Indian Hedgehog and its targets in human endometrium: menstrual cycle expression and response to CDB-2914

Abstract

Context: Progesterone is critical for secretory endometrial differentiation in women, but its downstream mediators are poorly understood.

Objective: Our objective was to investigate endometrial expression of Indian Hedgehog (IHH) and genes involved in its signaling [smoothened (SMO), patched-1 (PTCH1), glioma-associated oncogene homolog 1 (GLI1), and GLI2] during the menstrual cycle and the effects of the selective progesterone receptor modulator CDB-2914 on its expression.

Design and setting: Comparisons between normally cycling volunteers and women with symptomatic fibroids who received CDB-2914 or placebo were made at a clinical research center.

Patients and interventions: Endometrial biopsy was performed on 34 volunteers, 17 additional women with fibroids.
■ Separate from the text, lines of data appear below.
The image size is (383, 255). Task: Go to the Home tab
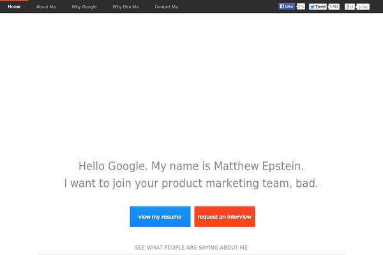tap(14, 7)
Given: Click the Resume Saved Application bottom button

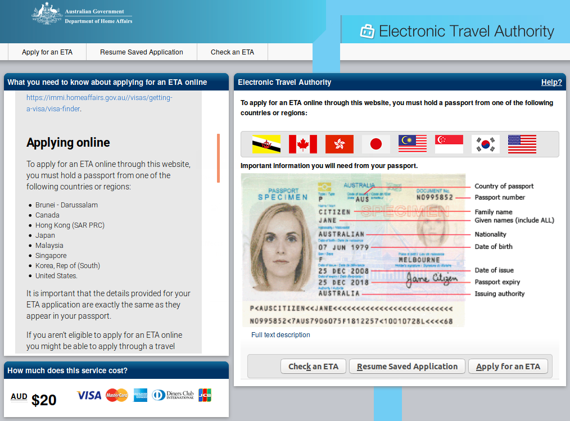Looking at the screenshot, I should (407, 366).
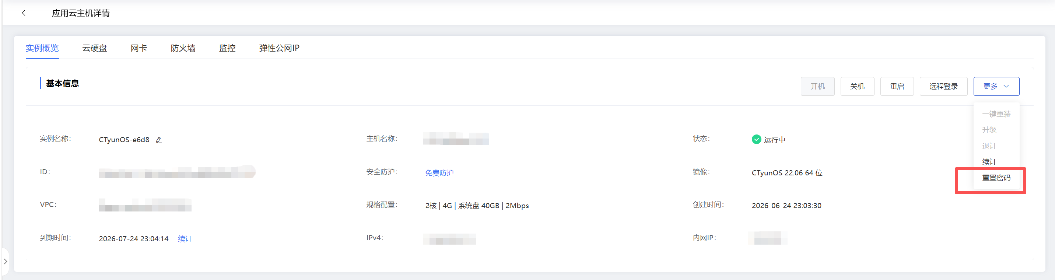
Task: Switch to the 云硬盘 tab
Action: point(95,48)
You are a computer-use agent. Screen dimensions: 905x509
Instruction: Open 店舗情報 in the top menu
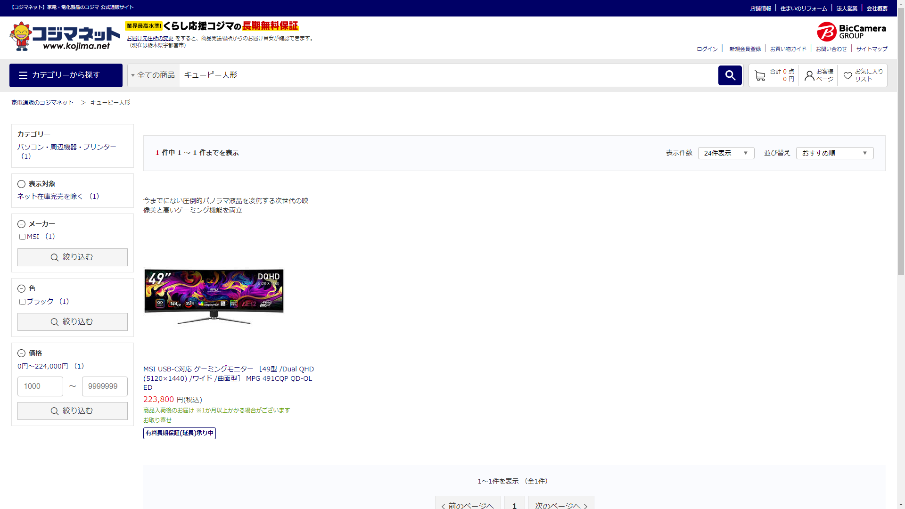point(760,8)

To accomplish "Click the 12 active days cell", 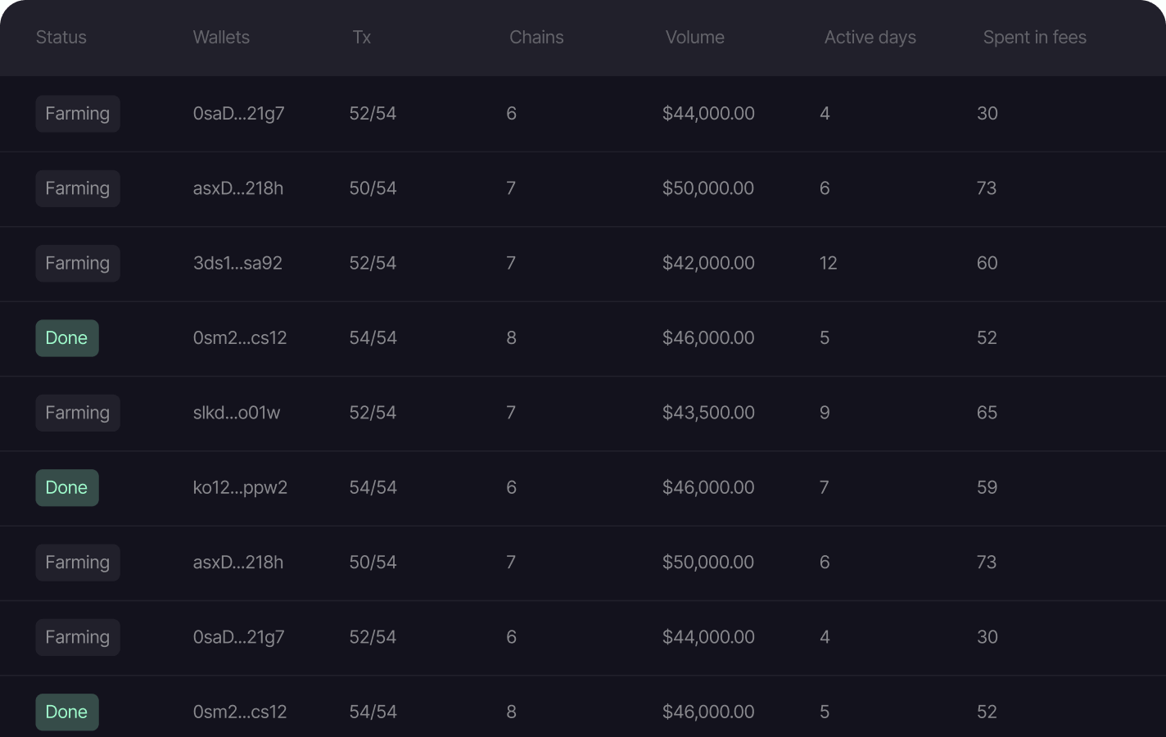I will (x=828, y=264).
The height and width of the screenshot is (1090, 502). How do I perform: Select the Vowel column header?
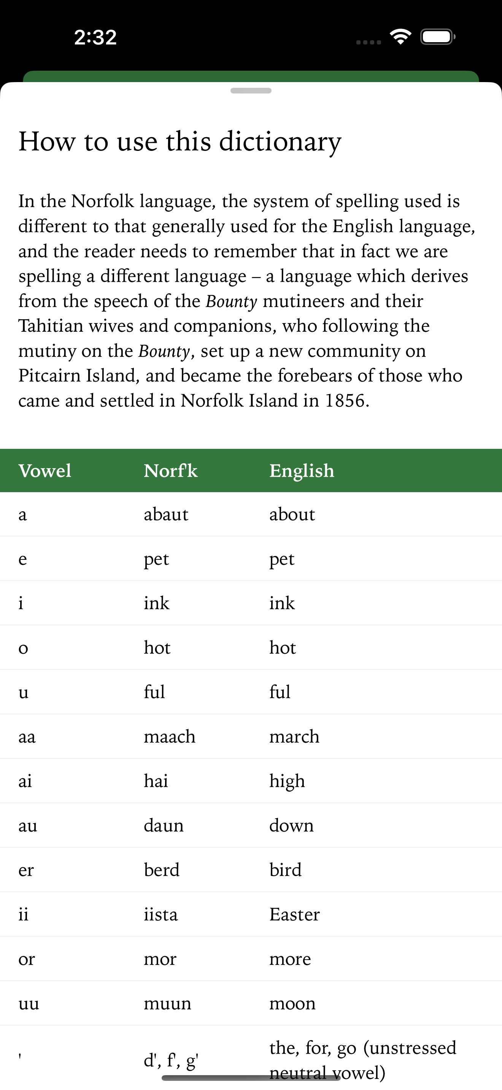[x=45, y=471]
Main outcome measures: Endometrial expression of IHH, SMO, PTCH1, GLI1, and GLI2 by in situ hybridization and/or RT-PCR and IHH, GLI1, and PTCH1 immunohistochemistry were evaluated.
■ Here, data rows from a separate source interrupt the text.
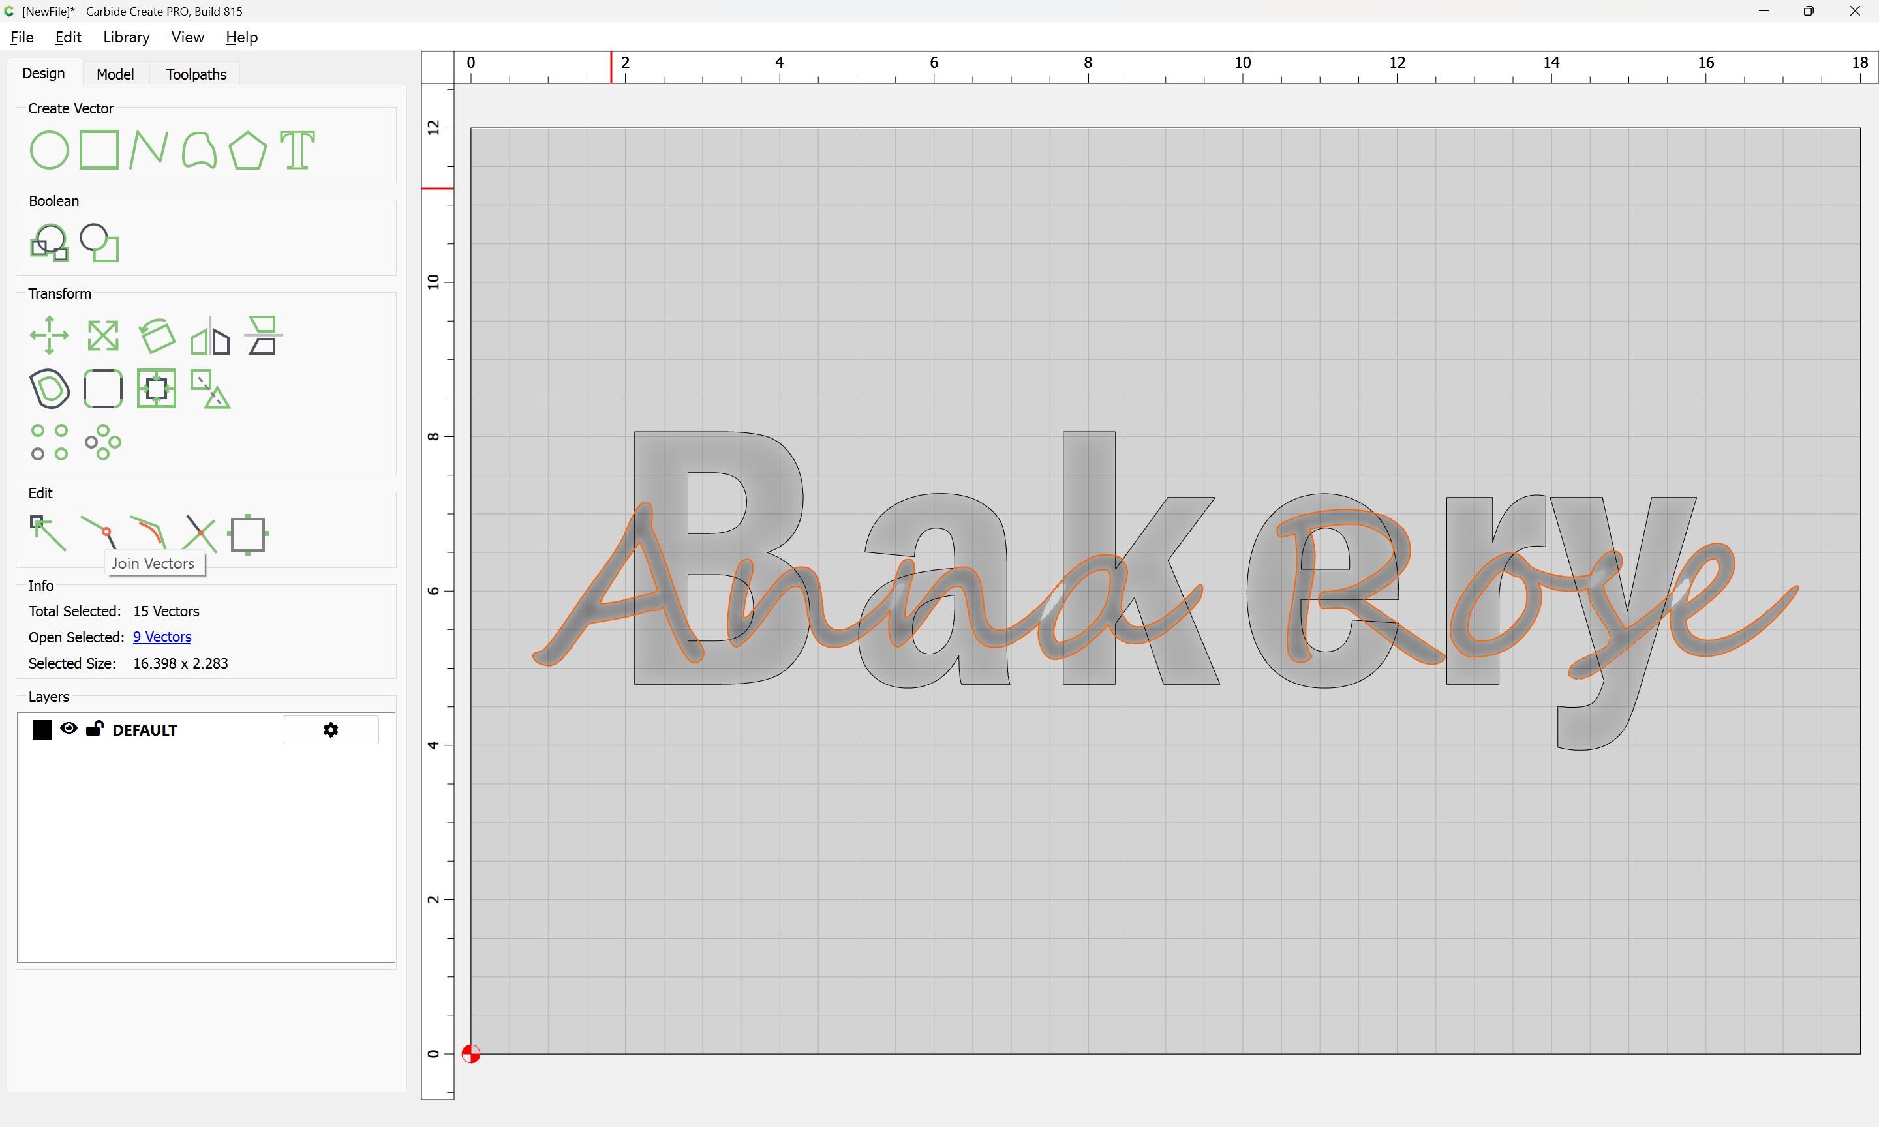Image resolution: width=1879 pixels, height=1127 pixels.
Task: Click the Move transform icon
Action: 49,335
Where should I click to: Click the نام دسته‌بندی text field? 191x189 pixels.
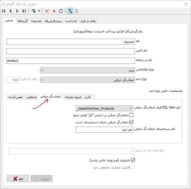tap(104, 130)
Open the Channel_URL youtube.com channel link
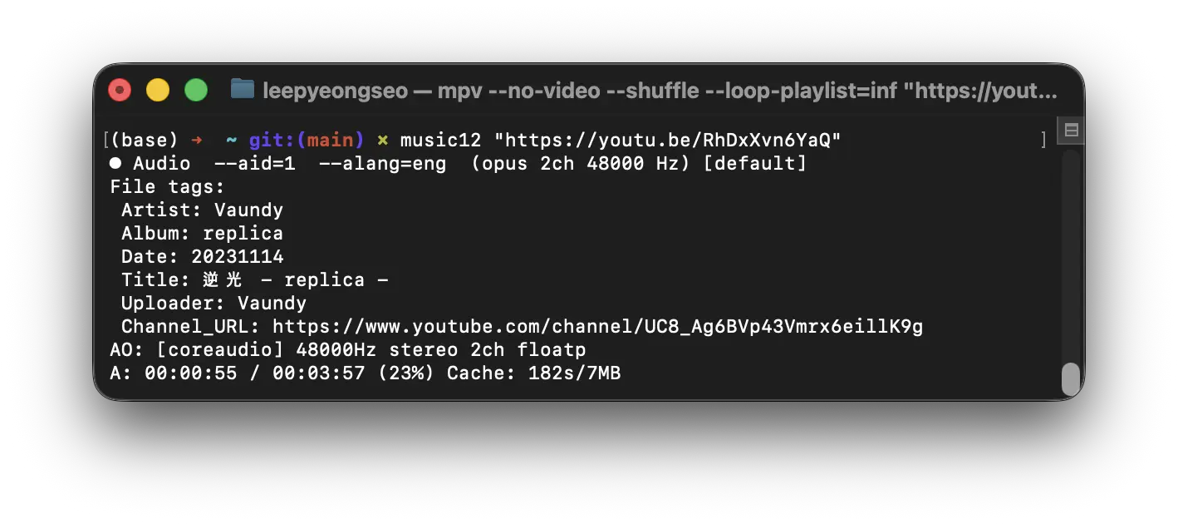Screen dimensions: 1178x524 point(597,327)
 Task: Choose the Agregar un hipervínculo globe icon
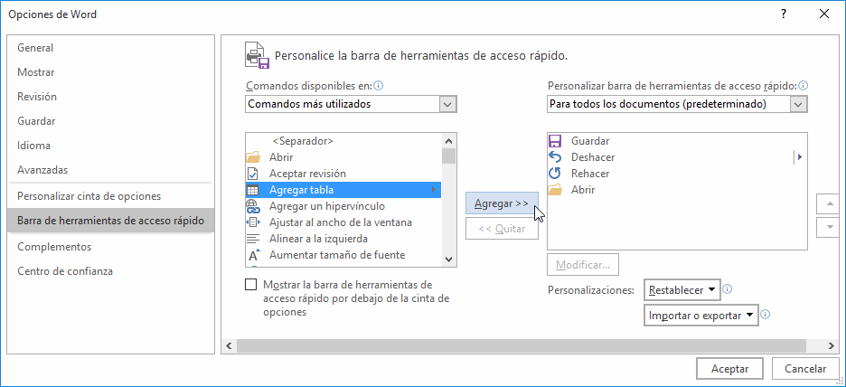point(253,205)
Results: RT-PCR showed expression of IHH, SMO, PTCH1, GLI1, and GLI2, with significant increases in IHH (5.2-fold) and GLI1 (3.6-fold) in endometrium exposed to CDB-2914 compared with placebo. In situ hybridization showed IHH mRNA expression in glands and stroma that was stronger in secretory samples. Among volunteers, IHH and GLI1 immunohistochemistry scores were higher in the secretory than proliferative phase in the nuclei and cytoplasm of glands and stroma (P=0.0002-0.04). Compared with follicular-phase controls, women exposed to CDB-2914 showed increased IHH expression in all compartments except stromal cytoplasm (P=0.0199-0.0423); GLI1 was up-regulated in glandular nuclei and cytoplasm compared with both volunteers and women receiving placebo (P≤0.0416).

Conclusions: The temporal increase in endometrial IHH and GLI1 during the secretory phase, and their modulation by CDB-2914, suggests progestin regulation and a potential role in endometrial differentiation and implantation.

Trial registration: ClinicalTrials.gov NCT00044876.

Figures

Figure 1

Relative expression of IHH, PTCH1, SMO, GLI1, GLI2, PR-A&B, and PR-B in proliferative-phase endometrium as determined by RT-PCR. Samples were obtained after 3 months administration of placebo (black bars) or CDB-2914 (white bars). *, Administration of CDB-2914 resulted in differential gene expression of IHH and GLI1 (P < 0.035) compared with placebo.

Figure 2

In situ hybridization for IHH mRNA and IHC for IHH in representative endometrium. A, Purple staining in proliferative-phase glands and stroma with antisense probe; B, lack of staining with sense probe; C, purple staining in secretory glands and stroma with antisense probe; D, IHC for IHH; brown indicates positive staining.

Figure 3

IHC scores for IHH (A) and GLI1 (B) during the menstrual cycle in normally cycling volunteers. Histological dating included early (EP), mid (MP), and late (LP) proliferative phase and early (ES), mid (MS), and late (LS) secretory phase. Numbers represent mean ± se H-scores for nuclei and average stain intensity for cytoplasm. Asterisks indicate a significant difference between one or more proliferative-phase results compared with the late secretory phase (for IHH: glandular nuclei all P < 0.02, glandular cytoplasm P < 0.001 for mid- and late-proliferative and 0.032 for early proliferative; for GLI1: glandular nuclei P ≤ 0.02, glandular cytoplasm P = 0.0018, stromal cytoplasm P < 0.02).

Figure 4

Representative photomicrographs of endometrial IHC results for IHH (A) and GLI1 (B) in a woman treated with CDB-2914 (CDB), in normal cervix (NEG1, negative control), in endometrium without primary antibody (NEG2), and in normally cycling women in the early (EP), mid- (MP), and late (LP) proliferative phase and the early (ES), mid- (MS), and late (LS) secretory phase. Brown indicates positive staining. Magnification, ×100 for all images.

Figure 5

IHC scores for glandular and stroma cytoplasm and nuclei for IHH (A) and GLI1 (B) in normally cycling volunteers (normal) and women with fibroids who received CDB-2914 (CDB) or placebo (PLC) for 3 months. All biopsies had proliferative-phase (Pro) histological dating. Numbers represent mean ± se H-scores for nuclei (nuc) and average stain intensity for cytoplasm (cyto). Asterisks indicate a significant difference between the CDB-exposed specimens compared with either the normal or PLC group.